Across the country, fears of a wave of evictions emerged when pandemic-era moratoriums and rent relief programs ended. In Richmond, those fears materialized.

A little over a year after most pandemic-related protections were lifted for area renters, Contra Costa Superior Court data indicates that eviction cases have spiked in Richmond. The City Council officially lifted the local moratorium in April, but a large number of tenants have been eligible for removal from their homes since July 2022.

According to the court, the number of unlawful detainers, or eviction cases, filed in 2022 was three and a half times higher than in 2021. That’s 907 cases in 2022 versus 254 the year prior.
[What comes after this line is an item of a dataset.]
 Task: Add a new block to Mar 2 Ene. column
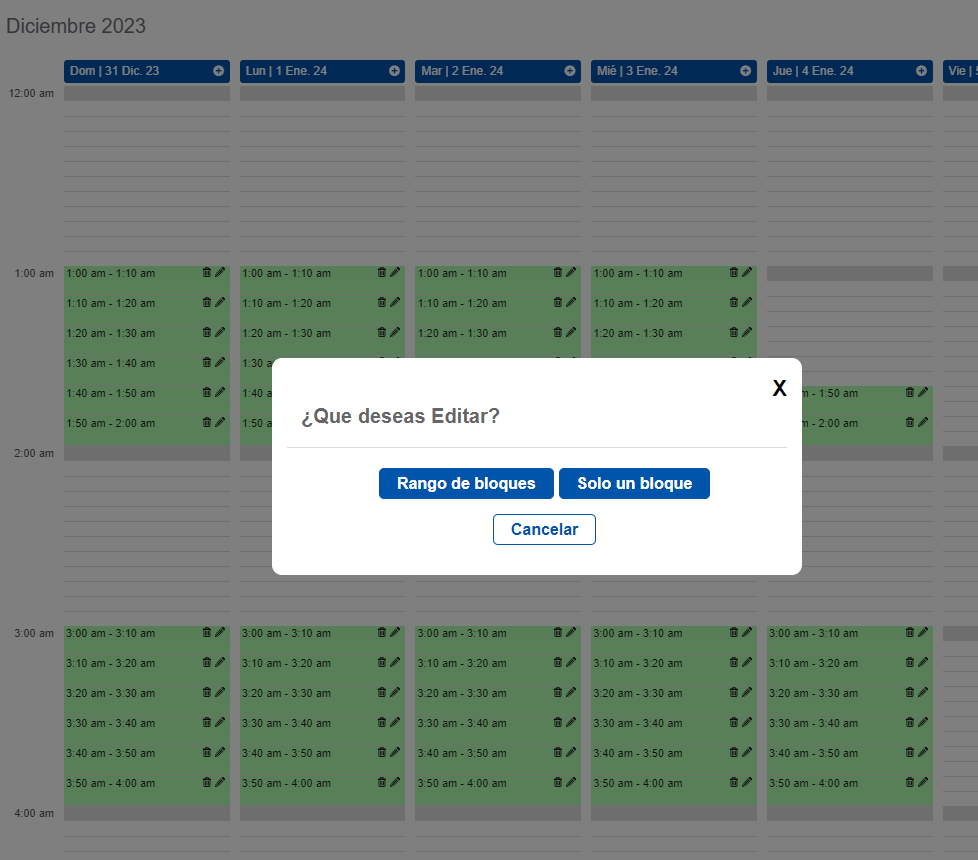569,71
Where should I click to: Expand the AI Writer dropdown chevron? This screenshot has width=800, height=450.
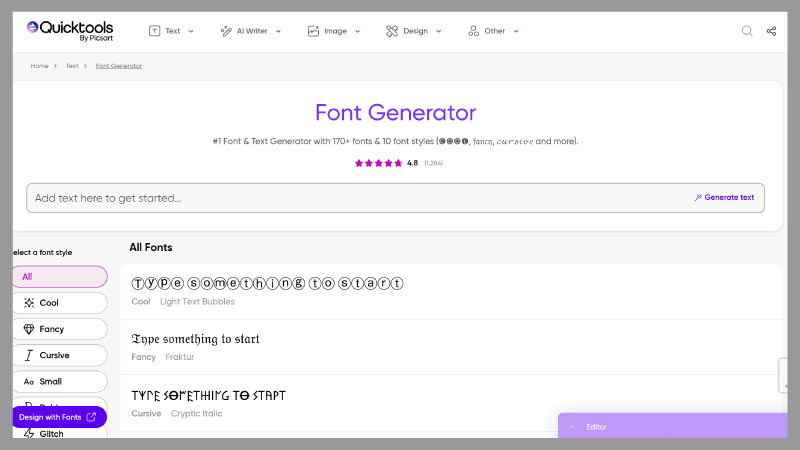[278, 32]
Numbers continued to trend upward into 2023. This year, in just a five-month span from April to August, almost 400 households faced eviction in Richmond alone. During that same stretch in 2021, there were 88 eviction cases filed with the court.

“Once the COVID protections for rent evictions expired, we’ve seen an increase in folks seeking help with evictions overall,” said Adam Poe, managing attorney at Bay Area Legal Aid’s Richmond office.
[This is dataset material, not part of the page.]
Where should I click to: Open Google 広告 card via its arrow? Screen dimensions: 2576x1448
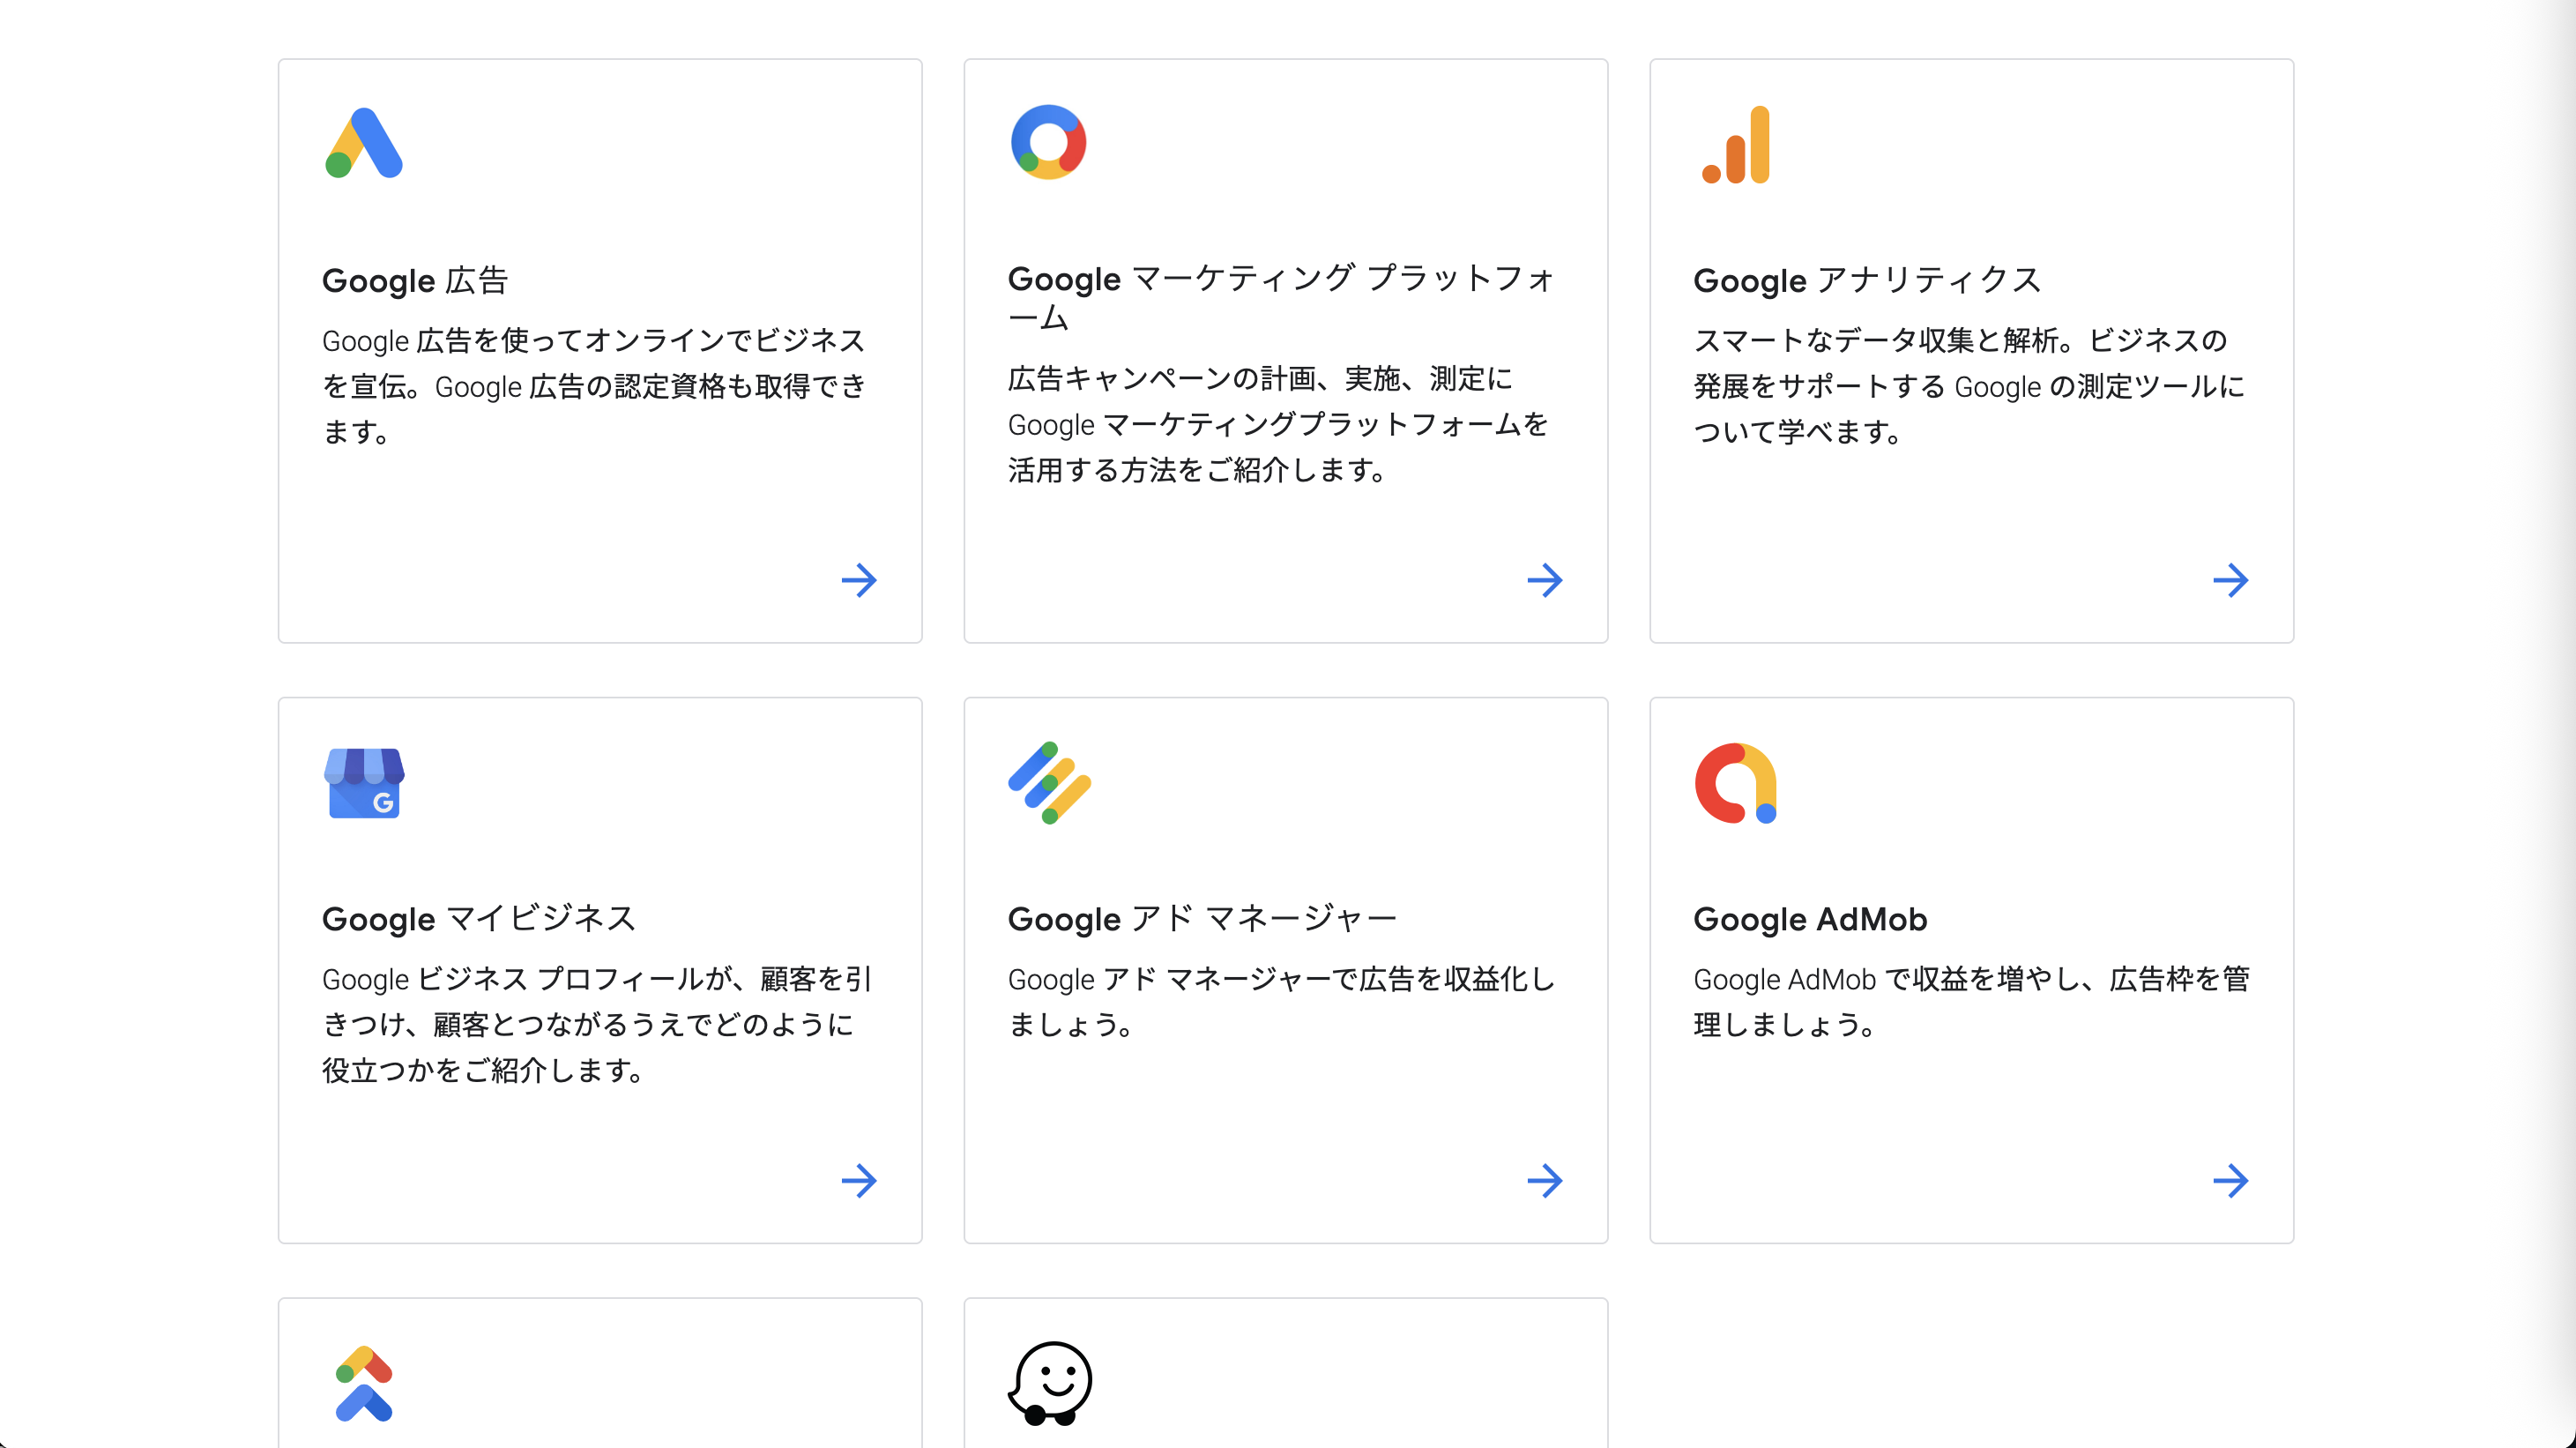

In response to the COVID-19 pandemic, state and local officials restricted evictions and established a rent relief program to help tenants repay accumulated back rent. According to the state, 2,927 Richmond households were provided an average of $12,598 in relief. 

But applications closed at the end of March 2022, effectively ending statewide protections. By that July, tenants who did not receive funding were once again subject to eviction for non-payment of rent.

In Richmond, the following six months saw a flurry of eviction case filings. According to Poe, a majority of the cases that came through that office after July were related to non-payment of rent. 

As eviction court calendars overflowed, the city was still technically in a state of emergency and the weakened moratorium remained active. Though evictions for breach of lease, nuisance, failure to give access and to make substantial repairs remained prohibited, unlawful detainers surged through the summer, fall and winter of 2022.

More recently, monthly case numbers have waned slightly but remained higher on average than pre-pandemic levels. In August, over a year since protections for non-payment ended, 82 eviction cases were filed in Richmond. In 2019, August saw 72 cases filed.

The tenants’ rights team at Centro Legal de la Raza said many of their Contra Costa County clients fell behind on rent during the pandemic and are still struggling to catch up. Most of the time, all Centro Legal’s eviction defense lawyers can do is negotiate to waive back rent and give the tenant more time to move out.

Mihaela Gough, managing attorney at Centro Legal, said that for tenants with no legal representation, eviction cases often end with a request to immediately vacate the property and set up a payment plan for all back rent owed. 

Gough added that after protections were lifted, “many landlords were not particularly willing to collaborate with tenants.”

For Richmond renter Suirma Navarrete, access to legal representation helped her beat an eviction case. 

When her landlord stopped accepting rent checks and filed a 15-day notice to pay or quit, Suirma sought help from lawyers affiliated with the Alliance of Californians for Community Empowerment. Because her case was filed before the moratorium was lifted, lawyers successfully argued that pandemic restrictions still applied.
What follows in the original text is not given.